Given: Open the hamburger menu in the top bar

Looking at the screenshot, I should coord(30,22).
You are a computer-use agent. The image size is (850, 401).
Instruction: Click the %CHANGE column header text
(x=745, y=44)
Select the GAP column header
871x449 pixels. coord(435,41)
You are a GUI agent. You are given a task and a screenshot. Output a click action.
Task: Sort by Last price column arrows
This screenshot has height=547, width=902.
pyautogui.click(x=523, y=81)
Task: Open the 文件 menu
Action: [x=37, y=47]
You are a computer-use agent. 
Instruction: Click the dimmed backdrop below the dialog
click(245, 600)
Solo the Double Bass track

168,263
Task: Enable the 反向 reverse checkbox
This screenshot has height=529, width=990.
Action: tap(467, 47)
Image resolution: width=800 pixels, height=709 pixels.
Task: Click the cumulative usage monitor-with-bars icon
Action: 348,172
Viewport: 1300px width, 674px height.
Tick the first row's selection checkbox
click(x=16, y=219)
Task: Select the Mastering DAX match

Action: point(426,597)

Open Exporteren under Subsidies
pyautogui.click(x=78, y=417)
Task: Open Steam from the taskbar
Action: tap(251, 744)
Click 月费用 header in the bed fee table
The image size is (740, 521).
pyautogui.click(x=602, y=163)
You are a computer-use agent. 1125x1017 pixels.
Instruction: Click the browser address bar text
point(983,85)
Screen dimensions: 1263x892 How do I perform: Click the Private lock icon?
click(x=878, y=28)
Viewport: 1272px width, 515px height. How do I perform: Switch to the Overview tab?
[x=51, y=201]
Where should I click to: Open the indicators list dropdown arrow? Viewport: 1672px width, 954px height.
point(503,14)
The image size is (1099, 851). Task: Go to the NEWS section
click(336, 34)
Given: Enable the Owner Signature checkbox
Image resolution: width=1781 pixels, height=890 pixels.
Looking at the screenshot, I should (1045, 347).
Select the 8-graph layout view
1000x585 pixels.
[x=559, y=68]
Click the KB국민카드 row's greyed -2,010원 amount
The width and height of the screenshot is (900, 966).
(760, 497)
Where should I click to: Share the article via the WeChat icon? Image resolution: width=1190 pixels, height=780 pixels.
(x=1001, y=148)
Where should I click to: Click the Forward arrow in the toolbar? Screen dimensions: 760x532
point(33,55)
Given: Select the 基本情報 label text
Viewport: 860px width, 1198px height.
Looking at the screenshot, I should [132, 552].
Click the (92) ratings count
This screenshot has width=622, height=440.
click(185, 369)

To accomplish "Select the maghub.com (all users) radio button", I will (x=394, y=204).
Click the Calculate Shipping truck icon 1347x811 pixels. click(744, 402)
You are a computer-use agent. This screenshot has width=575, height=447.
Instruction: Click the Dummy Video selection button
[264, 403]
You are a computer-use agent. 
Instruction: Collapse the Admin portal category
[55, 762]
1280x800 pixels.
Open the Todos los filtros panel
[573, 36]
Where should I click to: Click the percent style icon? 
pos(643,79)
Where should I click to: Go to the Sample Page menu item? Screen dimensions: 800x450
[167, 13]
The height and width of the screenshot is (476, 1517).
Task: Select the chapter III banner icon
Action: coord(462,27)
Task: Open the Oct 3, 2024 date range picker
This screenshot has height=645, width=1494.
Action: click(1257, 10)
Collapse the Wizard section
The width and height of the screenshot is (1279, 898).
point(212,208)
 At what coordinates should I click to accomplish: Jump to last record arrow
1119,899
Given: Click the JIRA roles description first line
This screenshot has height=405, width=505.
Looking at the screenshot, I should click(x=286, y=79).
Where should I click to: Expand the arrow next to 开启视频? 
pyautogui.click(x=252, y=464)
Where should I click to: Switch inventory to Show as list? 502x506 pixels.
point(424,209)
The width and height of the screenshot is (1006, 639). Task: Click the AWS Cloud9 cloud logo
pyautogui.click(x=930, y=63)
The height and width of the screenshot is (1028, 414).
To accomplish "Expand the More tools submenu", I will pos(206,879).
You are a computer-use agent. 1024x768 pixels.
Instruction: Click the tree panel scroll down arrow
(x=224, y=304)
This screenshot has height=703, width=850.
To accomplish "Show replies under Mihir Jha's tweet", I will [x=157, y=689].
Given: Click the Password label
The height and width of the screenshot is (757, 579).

**Assignment**
Each line of the data needs to be repeated exactly.

**Reply**
Given: Open the hamburger menu in the top bar

Looking at the screenshot, I should coord(30,22).
You are a computer-use agent. The image size is (850, 401).
Instruction: Click the %CHANGE column header text
(x=745, y=44)
Select the GAP column header
871x449 pixels. coord(435,41)
You are a GUI agent. You are given a task and a screenshot. Output a click action.
Task: Sort by Last price column arrows
This screenshot has height=547, width=902.
pyautogui.click(x=523, y=81)
Task: Open the 文件 menu
Action: [x=37, y=47]
You are a computer-use agent. 
Instruction: Click the dimmed backdrop below the dialog
click(245, 600)
Solo the Double Bass track

168,263
Task: Enable the 反向 reverse checkbox
This screenshot has height=529, width=990.
Action: tap(467, 47)
Image resolution: width=800 pixels, height=709 pixels.
Task: Click the cumulative usage monitor-with-bars icon
Action: 348,172
Viewport: 1300px width, 674px height.
Tick the first row's selection checkbox
click(x=16, y=219)
Task: Select the Mastering DAX match

Action: point(426,597)

Open Exporteren under Subsidies
pyautogui.click(x=78, y=417)
Task: Open Steam from the taskbar
Action: tap(251, 744)
Click 月费用 header in the bed fee table
The image size is (740, 521).
pyautogui.click(x=602, y=163)
You are a computer-use agent. 1125x1017 pixels.
Instruction: Click the browser address bar text
point(983,85)
Screen dimensions: 1263x892 How do I perform: Click the Private lock icon?
click(x=878, y=28)
Viewport: 1272px width, 515px height. How do I perform: Switch to the Overview tab?
[x=51, y=201]
Where should I click to: Open the indicators list dropdown arrow? Viewport: 1672px width, 954px height.
point(503,14)
The image size is (1099, 851). Task: Go to the NEWS section
click(336, 34)
Given: Enable the Owner Signature checkbox
Image resolution: width=1781 pixels, height=890 pixels.
Looking at the screenshot, I should (1045, 347).
Select the 8-graph layout view
1000x585 pixels.
[x=559, y=68]
Click the KB국민카드 row's greyed -2,010원 amount
The width and height of the screenshot is (900, 966).
(760, 497)
Where should I click to: Share the article via the WeChat icon? Image resolution: width=1190 pixels, height=780 pixels.
(x=1001, y=148)
Where should I click to: Click the Forward arrow in the toolbar? Screen dimensions: 760x532
point(33,55)
Given: Select the 基本情報 label text
Viewport: 860px width, 1198px height.
Looking at the screenshot, I should [132, 552].
Click the (92) ratings count
This screenshot has width=622, height=440.
click(185, 369)

To accomplish "Select the maghub.com (all users) radio button", I will (x=394, y=204).
Click the Calculate Shipping truck icon 1347x811 pixels. click(744, 402)
You are a computer-use agent. This screenshot has width=575, height=447.
Instruction: Click the Dummy Video selection button
[264, 403]
You are a computer-use agent. 
Instruction: Collapse the Admin portal category
[55, 762]
1280x800 pixels.
Open the Todos los filtros panel
[573, 36]
Where should I click to: Click the percent style icon? 
pos(643,79)
Where should I click to: Go to the Sample Page menu item? Screen dimensions: 800x450
[167, 13]
The height and width of the screenshot is (476, 1517).
Task: Select the chapter III banner icon
Action: coord(462,27)
Task: Open the Oct 3, 2024 date range picker
This screenshot has height=645, width=1494.
Action: click(1257, 10)
Collapse the Wizard section
The width and height of the screenshot is (1279, 898).
point(212,208)
 At what coordinates should I click to accomplish: Jump to last record arrow
1119,899
Given: Click the JIRA roles description first line
This screenshot has height=405, width=505.
Looking at the screenshot, I should click(x=286, y=79).
Where should I click to: Expand the arrow next to 开启视频? 
pyautogui.click(x=252, y=464)
Where should I click to: Switch inventory to Show as list? 502x506 pixels.
point(424,209)
The width and height of the screenshot is (1006, 639). Task: Click the AWS Cloud9 cloud logo
pyautogui.click(x=930, y=63)
The height and width of the screenshot is (1028, 414).
To accomplish "Expand the More tools submenu", I will pos(206,879).
You are a computer-use agent. 1024x768 pixels.
Instruction: Click the tree panel scroll down arrow
(x=224, y=304)
This screenshot has height=703, width=850.
To accomplish "Show replies under Mihir Jha's tweet", I will [x=157, y=689].
Given: Click the Password label
The height and width of the screenshot is (757, 579).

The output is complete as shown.